Further, our InterCARE pilot trial had high reach overall (Moshomo et al., 2024), which may have resulted from the high acceptability, positive perceptions of integration of care, and minimal barriers to implementation. Overall, participants were satisfied with how InterCARE was implemented including the training but recommended some adaptations to implementation strategies. In addition, the pilot trial achieved high adoption for the counselling-related components, specifically related to diet and exercise (13). Our results suggest that the training intervention strategy may have contributed to higher counselling by healthcare workers. For instance, in a prior cross-sectional study of 3,981 adults across Botswana, of whom 30% were PWH, counselling was 42% for salt (diet) and 46% for physical activity/exercise. Therefore, our training implementation strategy almost doubled rates of counselling for lifestyle associated risk factors for cardiovascular disease (Molefe-Baikai et al., 2024). The contextual inquiry highlighted a need for promotion of healthy eating and exercise, which may reflect the interest in these topics and, consequently, pursuit of counselling. HIV providers described lack of prior or ongoing training in NCD care in Botswana’s Primary Health Care setting which contributed to lower rate of counselling for medication self-efficacy (Tesema et al., 2020). The findings provided insightful input for the adaption of strategies before initiation of a scaled-up hybrid type 2 study.
Limitations
This research had several limitations. First, the sample size for the semi-structured interviews was too small for comparison of themes across constituent groups (Hennink & Kaiser, 2022), although thematic saturation was achieved. Furthermore, recruitment was limited to those with a known diagnosis and were actively engaged in care, the findings may not be generalizable to individuals who are undiagnosed or not currently engaged in care.
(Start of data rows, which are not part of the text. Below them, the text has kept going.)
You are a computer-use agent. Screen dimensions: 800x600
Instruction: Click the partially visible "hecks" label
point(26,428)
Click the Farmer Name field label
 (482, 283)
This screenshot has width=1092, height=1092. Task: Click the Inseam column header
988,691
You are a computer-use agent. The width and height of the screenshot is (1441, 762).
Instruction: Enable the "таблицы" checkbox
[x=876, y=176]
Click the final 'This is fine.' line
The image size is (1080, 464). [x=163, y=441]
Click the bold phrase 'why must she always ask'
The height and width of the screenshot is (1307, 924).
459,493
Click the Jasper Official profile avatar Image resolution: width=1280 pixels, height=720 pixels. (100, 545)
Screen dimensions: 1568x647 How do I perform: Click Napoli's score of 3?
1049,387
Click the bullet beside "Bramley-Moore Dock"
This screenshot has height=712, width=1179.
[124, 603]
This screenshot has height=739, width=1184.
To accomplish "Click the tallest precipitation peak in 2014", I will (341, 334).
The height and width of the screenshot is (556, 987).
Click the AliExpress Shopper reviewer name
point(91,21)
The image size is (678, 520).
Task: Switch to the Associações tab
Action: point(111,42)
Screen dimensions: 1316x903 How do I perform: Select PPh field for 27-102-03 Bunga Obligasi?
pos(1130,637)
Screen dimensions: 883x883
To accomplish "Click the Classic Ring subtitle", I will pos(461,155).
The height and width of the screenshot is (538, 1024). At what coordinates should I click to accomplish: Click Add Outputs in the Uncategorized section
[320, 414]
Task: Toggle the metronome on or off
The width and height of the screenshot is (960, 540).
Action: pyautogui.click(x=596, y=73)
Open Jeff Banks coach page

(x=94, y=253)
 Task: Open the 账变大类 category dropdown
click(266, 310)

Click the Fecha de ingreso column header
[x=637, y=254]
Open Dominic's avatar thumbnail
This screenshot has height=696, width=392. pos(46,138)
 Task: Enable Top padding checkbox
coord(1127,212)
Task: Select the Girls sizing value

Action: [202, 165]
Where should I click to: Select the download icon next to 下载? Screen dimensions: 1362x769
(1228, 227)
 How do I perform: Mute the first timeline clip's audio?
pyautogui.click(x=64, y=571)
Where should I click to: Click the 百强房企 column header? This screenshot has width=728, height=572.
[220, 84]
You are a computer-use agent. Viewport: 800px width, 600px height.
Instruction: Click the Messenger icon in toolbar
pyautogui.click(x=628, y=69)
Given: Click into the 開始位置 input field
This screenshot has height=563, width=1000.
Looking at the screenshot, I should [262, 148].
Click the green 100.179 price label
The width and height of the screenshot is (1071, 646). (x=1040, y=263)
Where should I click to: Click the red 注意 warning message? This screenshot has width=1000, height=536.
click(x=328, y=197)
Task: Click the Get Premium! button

Second, collapsing the survey response options from a five-point Likert scale to a dichotomous outcome minimizes the nuance in the data. Third, the surveys only contained items corresponding to the CFIR “innovation” domain, with two items for “inner setting.” This quantitative information provided valuable information, but the limited data prevented a mixed-methods analysis for all domains. Nevertheless, this research provided valuable insight into factors that affect bundled implementation strategies among people with HIV and hypertension in resource-limited settings, as well as scalability into new settings and clinical conditions.
Conclusion
The mixed methods helped explain the outcomes in the pilot implementation of InterCARE, as well as areas where adaptation of strategies was needed. In response, the team has made adaptations before scaling up to the large-scale hybrid effectiveness-implementation trial. Thus, this research provided valuable insight into factors that affect bundled implementation strategies among PWH and diagnosis of hypertension in resource-limited settings, as well as scalability into new settings and clinical conditions.
Supplementary Material
Supplemental material
Supplementary Information The online version contains supplementary material available at https://doi.org/10.1007/s43477-025-00178-2.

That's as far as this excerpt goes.